SHORT TASK:
Pick out each line below that contains the word "Select", and copy those lines out in full.

RECORDED DATA:

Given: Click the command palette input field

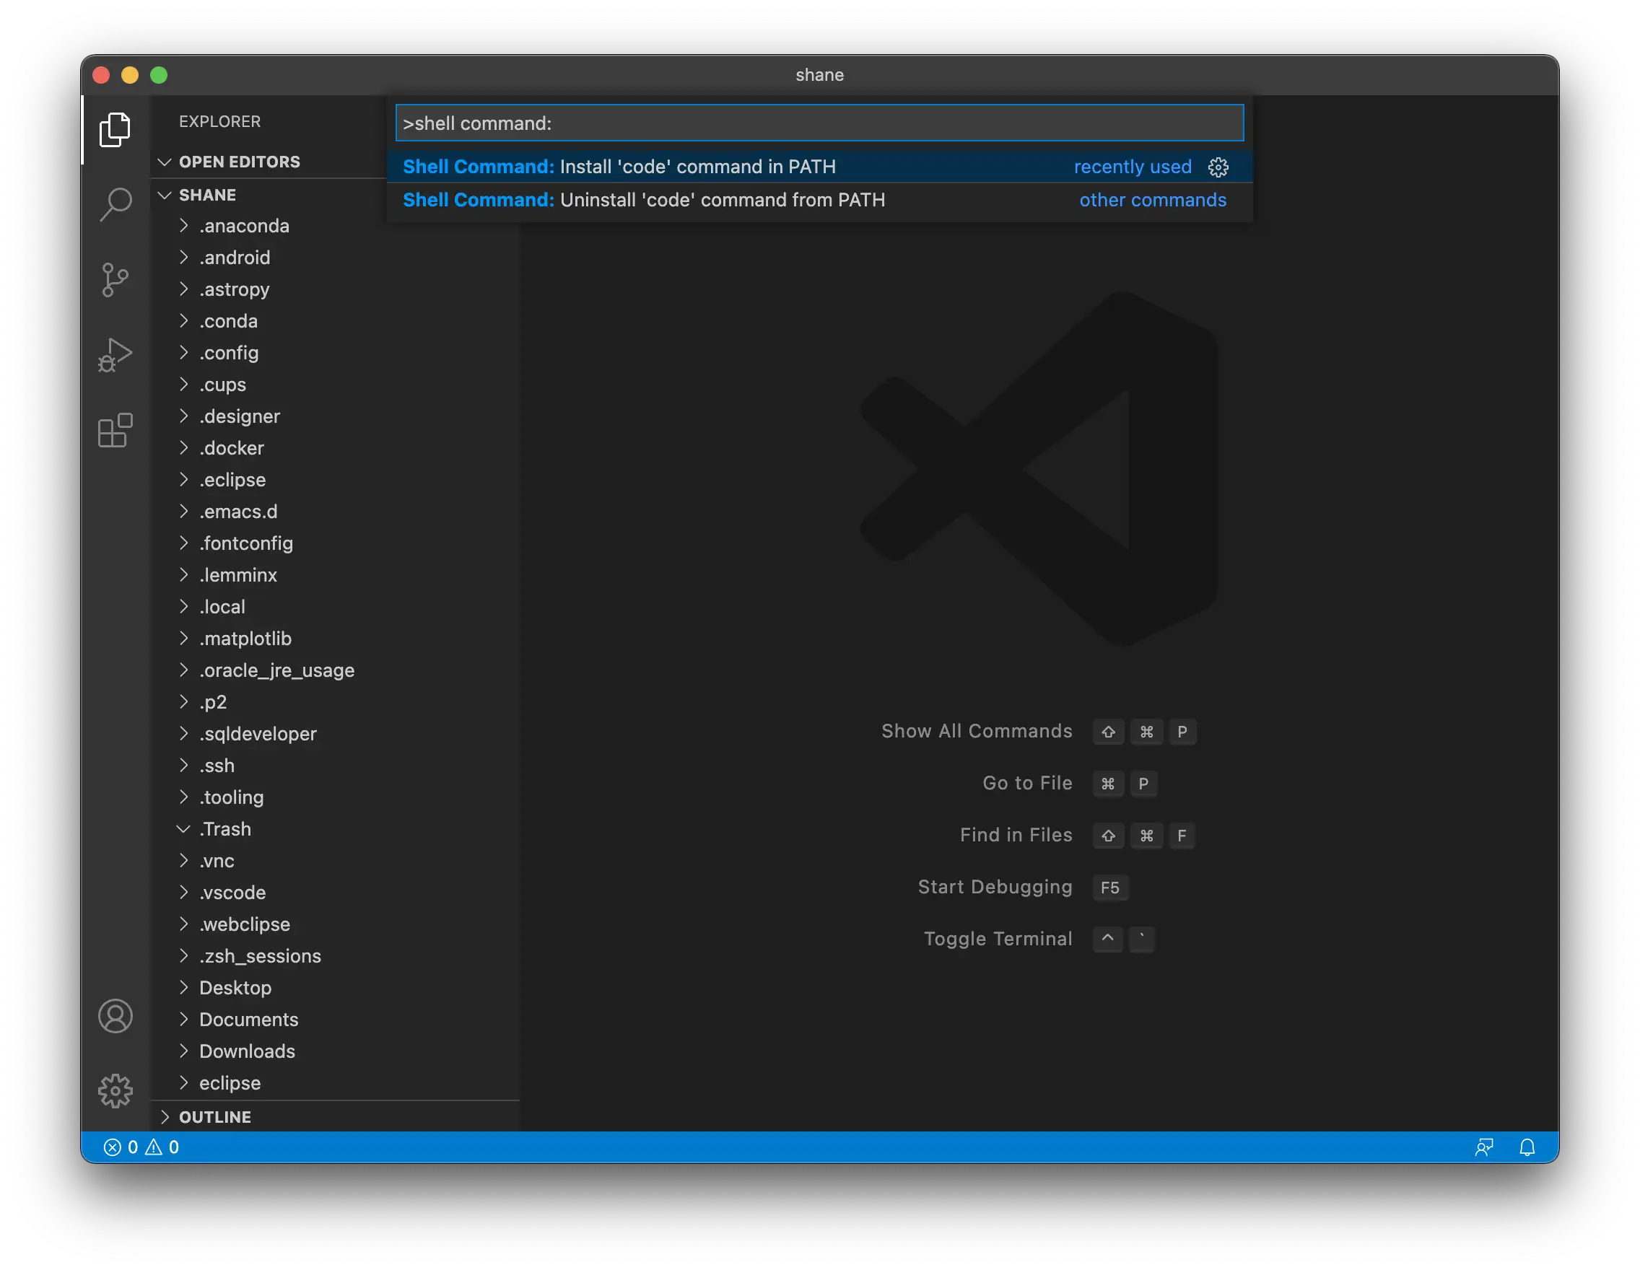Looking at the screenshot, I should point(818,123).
* * *
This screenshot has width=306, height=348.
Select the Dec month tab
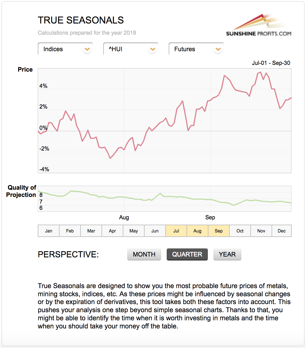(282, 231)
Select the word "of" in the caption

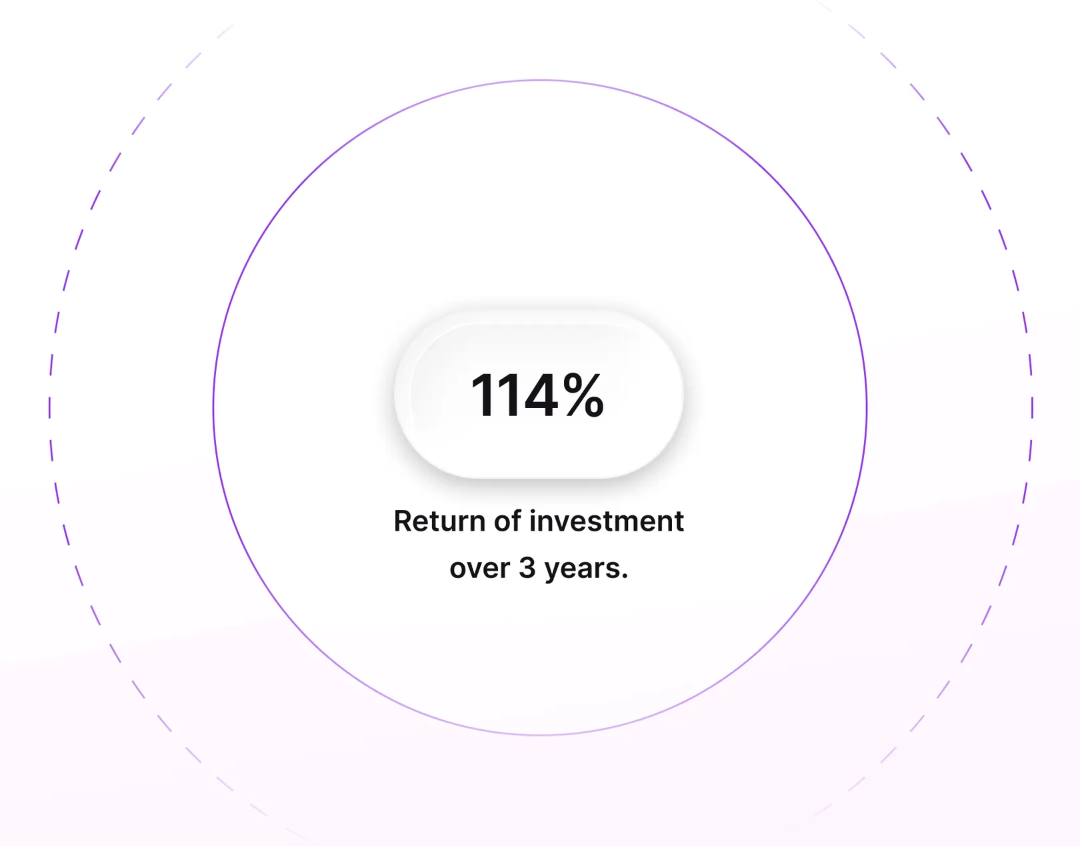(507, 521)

EXERCISE SOLUTION:
Select the Dec month tab
Select the word "of" in the caption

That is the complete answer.